**Stored records:**
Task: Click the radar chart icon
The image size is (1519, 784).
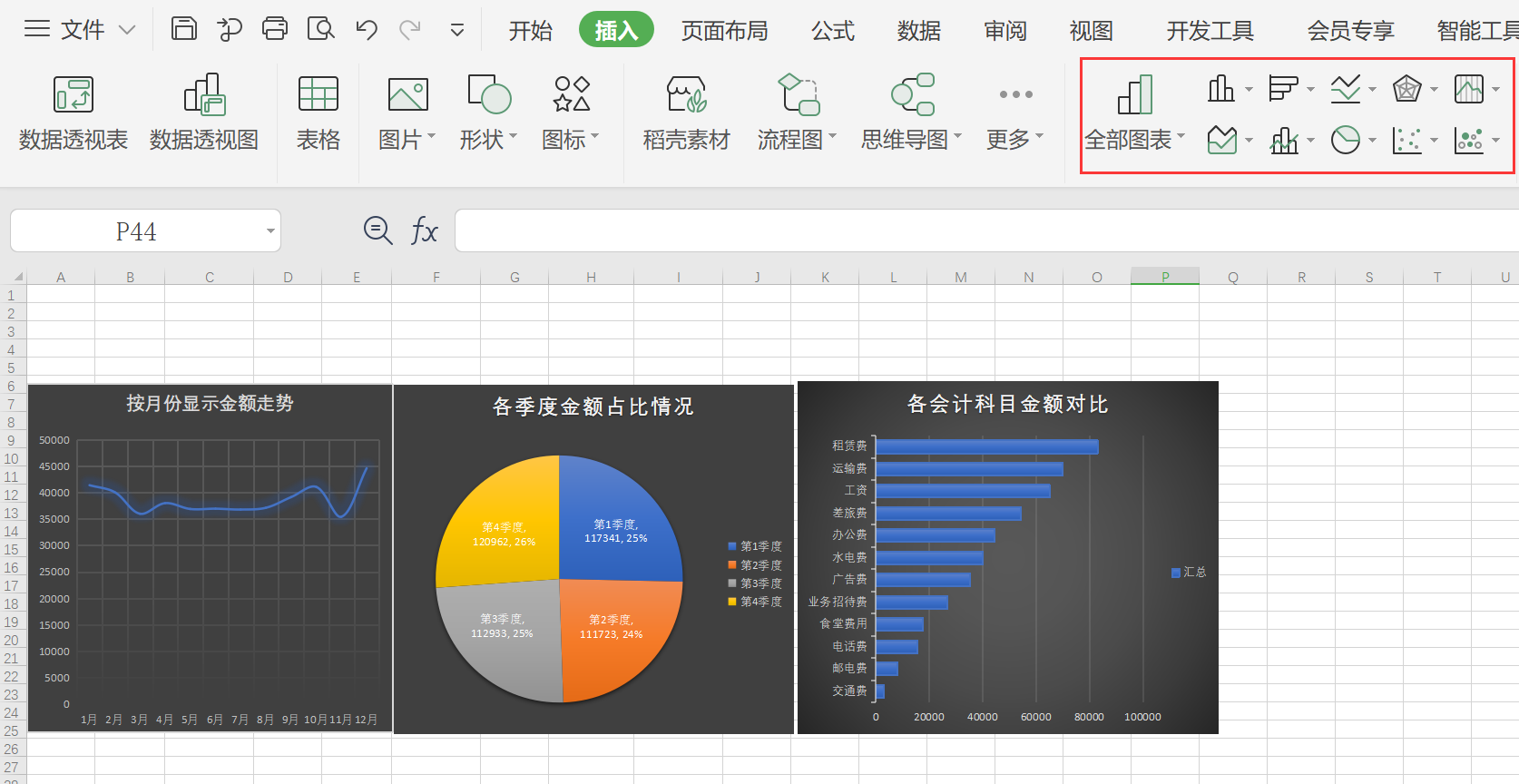Action: pos(1406,89)
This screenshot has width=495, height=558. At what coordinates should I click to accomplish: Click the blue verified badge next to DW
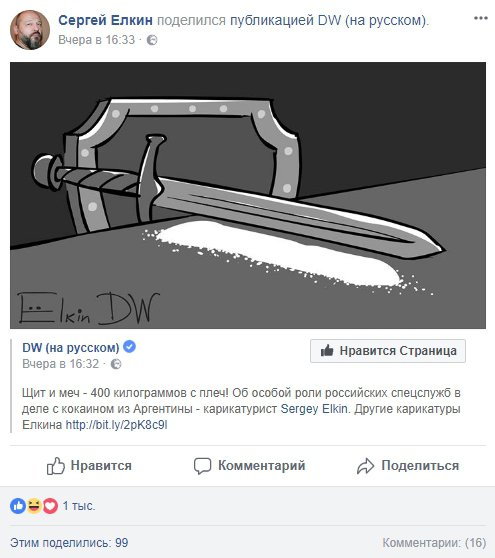click(129, 347)
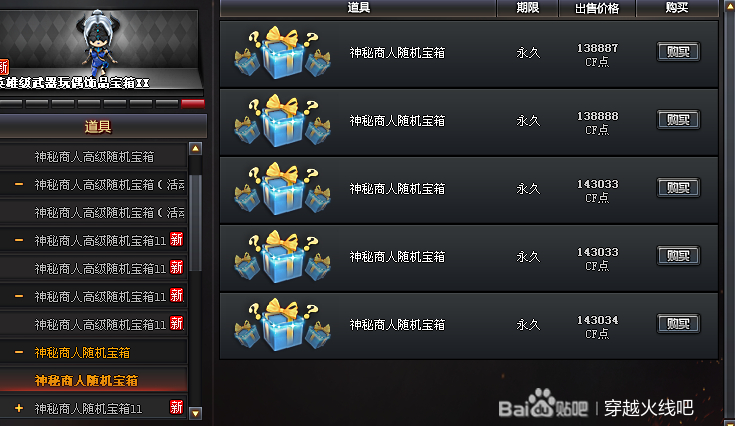Collapse the orange 神秘商人随机宝箱 minus entry

pos(19,352)
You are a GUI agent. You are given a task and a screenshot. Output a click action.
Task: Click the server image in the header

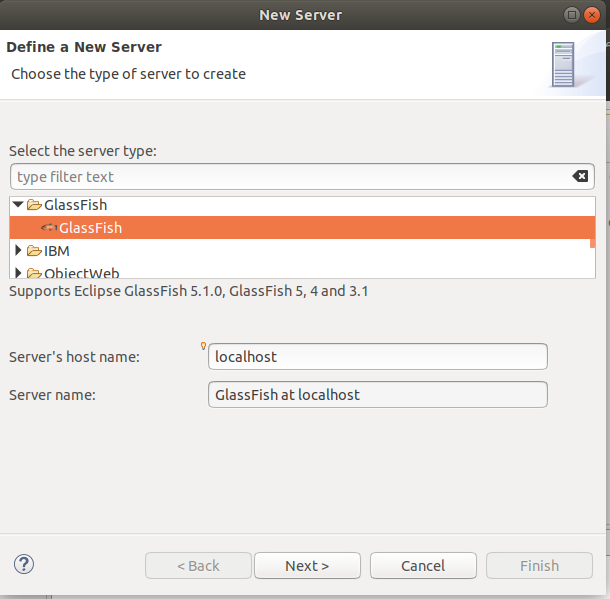tap(563, 65)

**YOUR ASSIGNMENT:** Return the records above exactly as written. Do not include their images.

**YOUR SOLUTION:**
Task: Click the radar chart icon
The image size is (1519, 784).
Action: pos(1406,89)
This screenshot has width=495, height=558. At what coordinates should I click to accomplish: Click the blue verified badge next to DW
click(129, 347)
Collapse the orange 神秘商人随机宝箱 minus entry

pos(19,352)
You are a GUI agent. You are given a task and a screenshot. Output a click action.
Task: Click the server image in the header

tap(563, 65)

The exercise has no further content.